▶ [Problem requirements] Copy the rows word for word, starting at the line that contains "You are a computer-use" and ending at the end of the rows, and leave the pictures out of your answer.

——

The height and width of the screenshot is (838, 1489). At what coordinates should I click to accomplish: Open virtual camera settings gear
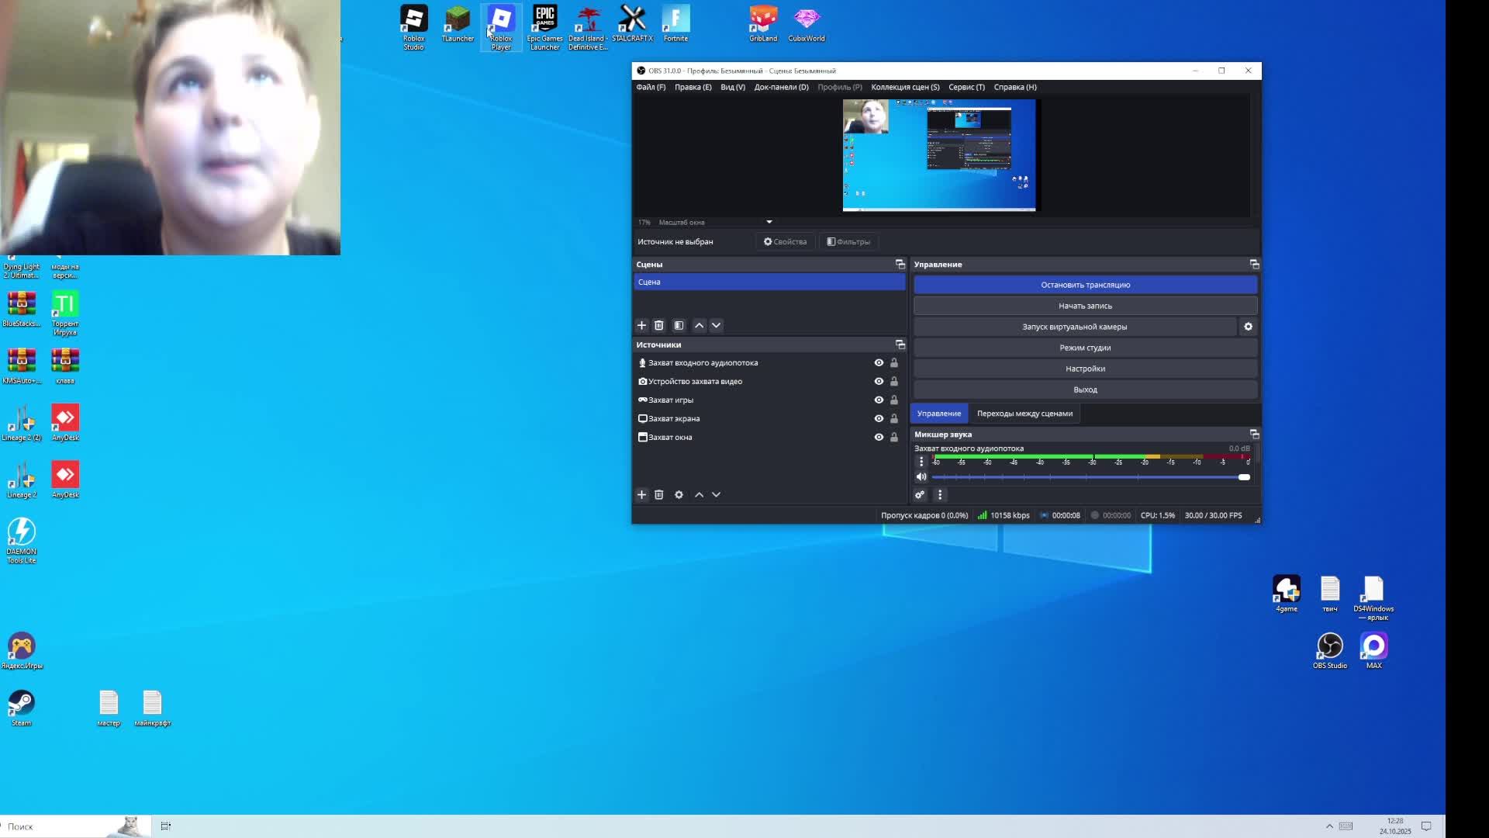point(1248,327)
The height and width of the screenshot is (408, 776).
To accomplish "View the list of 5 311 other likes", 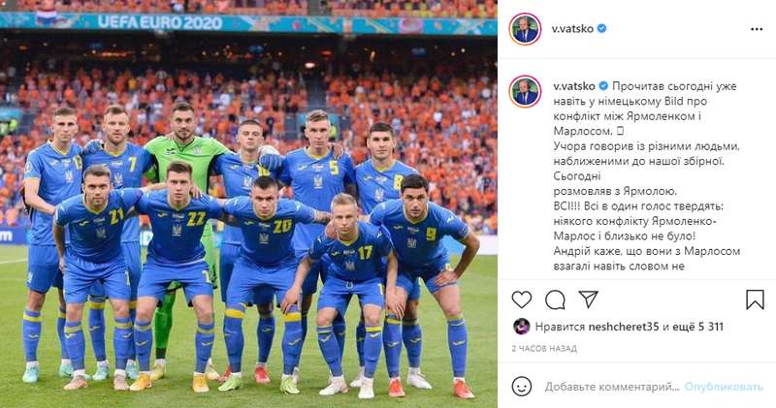I will coord(697,327).
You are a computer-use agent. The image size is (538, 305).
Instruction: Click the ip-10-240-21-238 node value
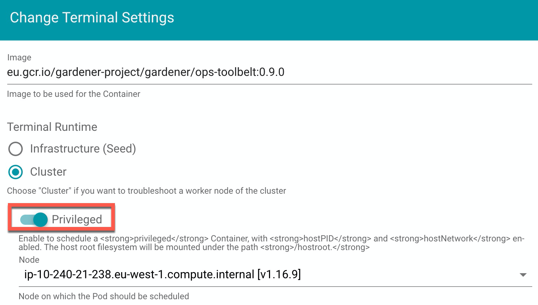tap(162, 275)
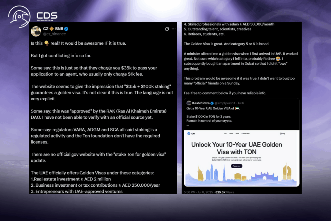Image resolution: width=331 pixels, height=221 pixels.
Task: Expand the truncated quoted tweet ellipsis
Action: (x=188, y=125)
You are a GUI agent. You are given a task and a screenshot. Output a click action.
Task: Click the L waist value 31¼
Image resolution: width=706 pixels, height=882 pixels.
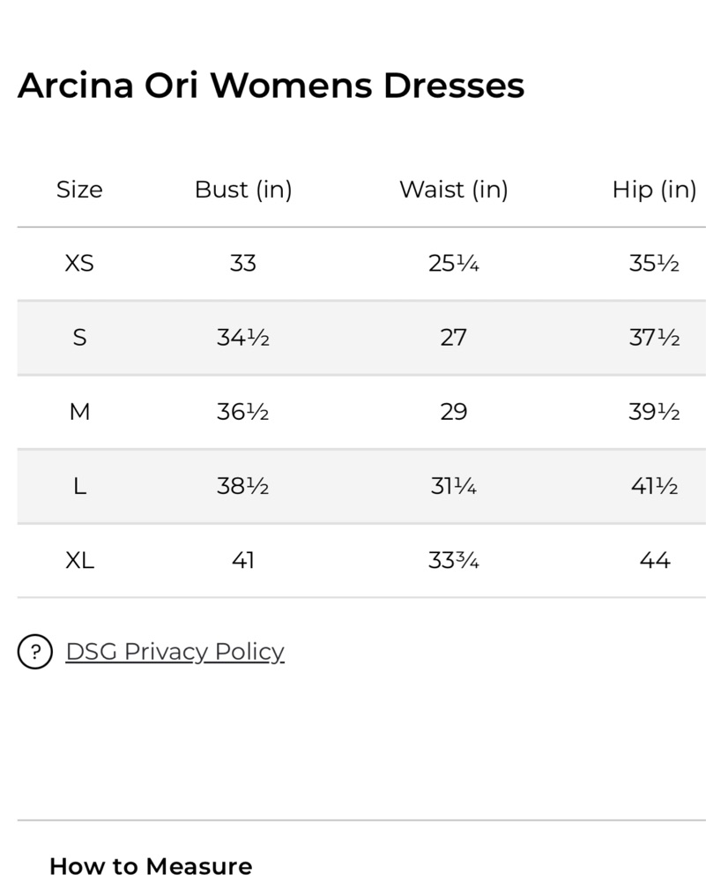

——

▶ [Complete answer]
You are a computer-use agent. The image size is (538, 305).
Instruction: Click the ip-10-240-21-238 node value
tap(162, 275)
Image resolution: width=331 pixels, height=221 pixels.
Task: Expand the truncated quoted tweet ellipsis
Action: (x=188, y=125)
You are a GUI agent. You are given a task and a screenshot. Output a click action.
Task: Click the L waist value 31¼
Image resolution: width=706 pixels, height=882 pixels.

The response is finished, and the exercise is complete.